There has been some activity recently regarding liberally parsing incorrect data. Mark Pilgrim released an article on Oreilly that talked about liberal parsing of RSS [additional comments]. At the same time I came across a pointer on usenet to a masters thesis on the parsing of incorrect HTML [PDF version, also in PS format].
So now you’ve read all that you can see what my point is.
You can’t? Ok I’ll explain then, the masters thesis presents an analysis of the number of incorrectly written HTML sites out there, from a representative sample of 2.4 million URI’s [harvested from DMOZ], 14.5 thousand were valid, or 0.7%. I’ve included a data table based on the results of the analysis below. Luckily RSS isn’t in as bad a state as HTML, is it? Will the trend towards more liberal parsers lead to more authors not learning about RSS and just crudely hacking it together as happens with HTML at present? Does RSS need that ability to be hacked like HTML can be in order to gain wider acceptance?
||Number of Documents
||% Attempted Validations (2 dp)
||% Total Requests (2 dp)
|Invalid HTML documents
|Valid HTML documents
|(All) Grand Total
PS I’ve just worked out a few bugs in my weblog RSS feed, enjoy.
I’m currently building a robots.txt parser for a project I’m running in C#. It is quite interesting as I have been meaning to get more into C# but have found difficulty finding the time. Luckily the grammar behind robots.txt files isn’t to difficult to parse and I’m currently running a small scale test.

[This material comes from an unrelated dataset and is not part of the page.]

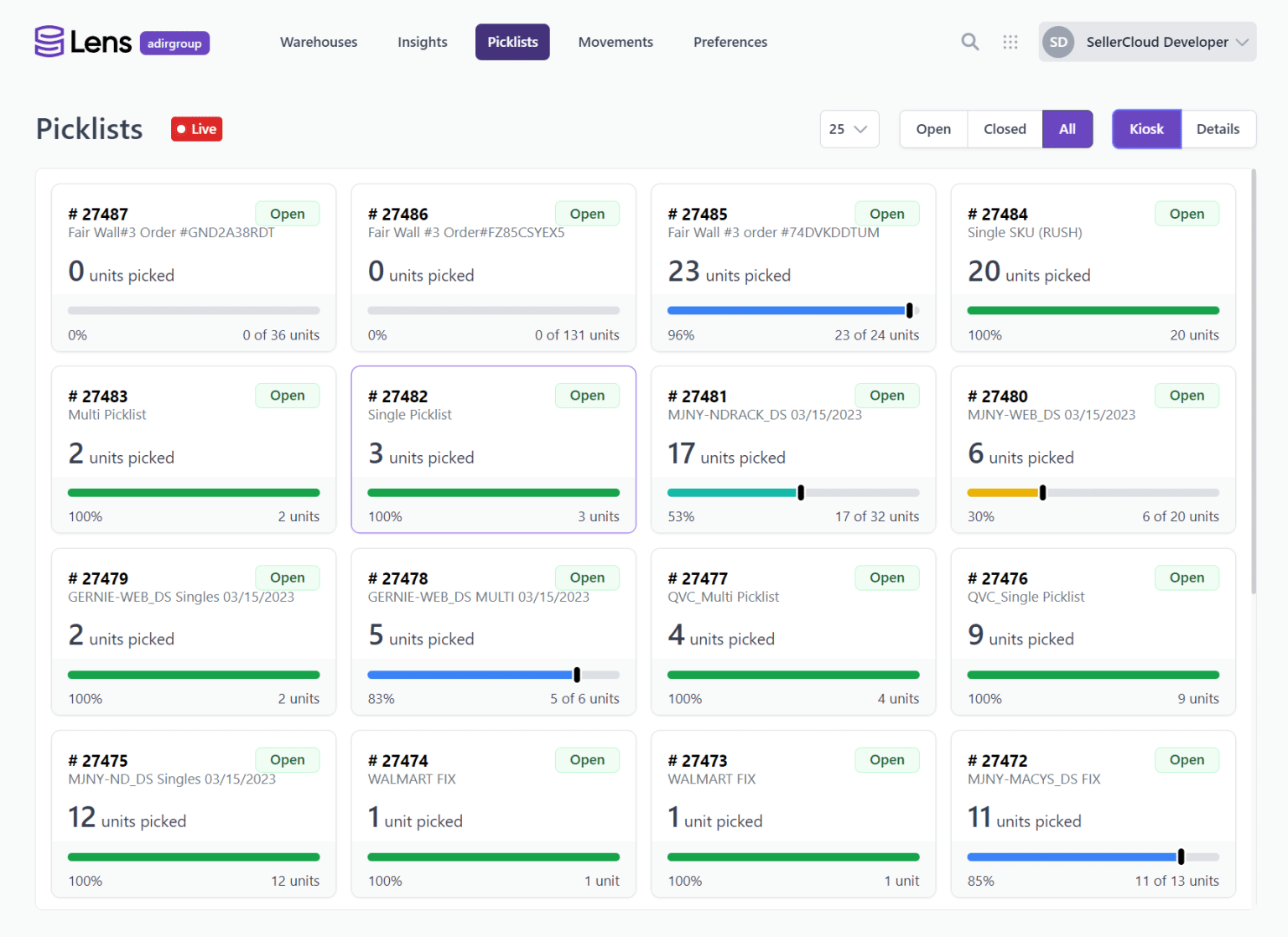The width and height of the screenshot is (1288, 937).
Task: Click the app grid icon near search
Action: coord(1010,41)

After I’m satisfied with how the parser works I’ll release the source code as a class for C#, I am basing it broadly around the functionality offered by Pythons robotparser.
The two books upon which the light is balancing are Professional C# 2nd Edition and Professional ASP.Net 1.0, both from Wrox press and both recommended by me.
There will be an anti-WYSIWYG backlash in corporate American when managers finally begin assessing the productivity hit they have taken in their engineering departments by allowing graphic illiterates to diddle fonts and push pixels instead of focusing on content.
From GUI – The Death of WYSIWYG, interesting, just think of all the wasted hours spent by accountants on powerpoint preparations…
In between my hectic revision schedule I’ve knocked up a fairly basic RSS scraper for this site. My CMS hasn’t gotten of the ground yet and I really wanted to begin providing an RSS feed for my weblog, I couldn’t wait any longer. I wrote it in C#, it isn’t tied into anything on the live site as I run it on my local machine to generate the RSS file.
A few little bugs. There do seem to be a few teething problems with some RSS aggregators due to my use of content encoded data (as per RSS 1.0 content module spec), anyway I’ll iron out some of the issues as time goes on.